GIVEN PASSAGE:
=== Begin Enclosure ===

Claude Monet. Water Lilies. 1914-26
Ann Temkin: When Abstract Expressionism became a popular mode of painting in the early 1950s all of a sudden the Water Lilies, which had been of little interest, became of great interest. It was as if a precursor to Abstract Expressionism had been lying there unnoticed.
Alfred Barr, the Head of Collections at MoMA bought one Water Lilies panel in 1955, the first to enter the collection. It became one of the most popular acquisitions the Museum had made in the twenty-five years of its history.
Narrator: The Museum acquired another panel in 1956. Two years later there was a fire in the Museum. Fortunately, there was a rapid response from the New York City Fire Department.

=== End Enclosure ===

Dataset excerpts
=== Begin Enclosure ===

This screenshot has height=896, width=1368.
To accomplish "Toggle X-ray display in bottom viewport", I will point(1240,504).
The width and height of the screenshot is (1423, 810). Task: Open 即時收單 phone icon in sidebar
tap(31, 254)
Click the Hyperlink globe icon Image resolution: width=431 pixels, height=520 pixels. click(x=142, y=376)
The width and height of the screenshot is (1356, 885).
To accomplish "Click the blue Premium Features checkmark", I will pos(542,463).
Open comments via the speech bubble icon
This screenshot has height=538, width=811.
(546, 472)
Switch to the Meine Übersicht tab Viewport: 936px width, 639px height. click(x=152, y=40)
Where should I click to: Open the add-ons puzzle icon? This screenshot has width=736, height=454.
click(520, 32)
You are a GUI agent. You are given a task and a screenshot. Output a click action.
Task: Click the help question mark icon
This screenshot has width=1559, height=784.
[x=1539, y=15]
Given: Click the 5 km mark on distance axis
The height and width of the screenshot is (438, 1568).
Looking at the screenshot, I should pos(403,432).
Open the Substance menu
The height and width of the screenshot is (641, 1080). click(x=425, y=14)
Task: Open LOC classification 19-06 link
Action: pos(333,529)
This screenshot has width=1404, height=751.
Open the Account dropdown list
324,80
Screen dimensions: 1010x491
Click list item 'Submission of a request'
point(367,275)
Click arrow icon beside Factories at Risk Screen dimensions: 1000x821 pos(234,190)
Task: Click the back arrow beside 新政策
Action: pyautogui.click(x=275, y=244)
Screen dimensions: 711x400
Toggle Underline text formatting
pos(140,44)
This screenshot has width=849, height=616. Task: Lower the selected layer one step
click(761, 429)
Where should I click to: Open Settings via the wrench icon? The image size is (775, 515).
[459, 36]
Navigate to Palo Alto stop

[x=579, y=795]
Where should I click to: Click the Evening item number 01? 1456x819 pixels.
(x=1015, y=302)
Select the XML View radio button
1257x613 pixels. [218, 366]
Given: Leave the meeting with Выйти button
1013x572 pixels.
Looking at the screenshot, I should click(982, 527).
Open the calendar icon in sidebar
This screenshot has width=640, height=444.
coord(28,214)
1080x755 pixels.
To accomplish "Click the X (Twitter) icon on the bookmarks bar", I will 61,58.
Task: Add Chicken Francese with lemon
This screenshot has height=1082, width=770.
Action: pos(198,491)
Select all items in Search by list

=== End Enclosure ===

STUDY QUESTIONS:
- 1) Could you reproduce everything in the Water Lilies passage from "Alfred Barr, the" down to "City Fire Department."?
- 2) Could you proceed with the Water Lilies passage, picking up right after its final sentence?

RESPONSES TO THE EXERCISE:
- 1)
Alfred Barr, the Head of Collections at MoMA bought one Water Lilies panel in 1955, the first to enter the collection. It became one of the most popular acquisitions the Museum had made in the twenty-five years of its history.
Narrator: The Museum acquired another panel in 1956. Two years later there was a fire in the Museum. Fortunately, there was a rapid response from the New York City Fire Department.

- 2)
Ann Temkin: Virtually all of the collection and the works that were on loan there were saved from any damage. However, there were exceptions. And two of those exceptions were both of the Water Lily canvases. There was an outpouring of sympathy from all over the world. We have fantastic letters in our files from artists, from collectors, from ordinary citizens saying, "Oh, we are so sorry about the loss of those water lily paintings." What the Museum decided to do was to go back as quickly as possible to Paris and try to buy more. And indeed in 1959 the triptych that you see here was acquired with great fanfare and much relief on everyone's part.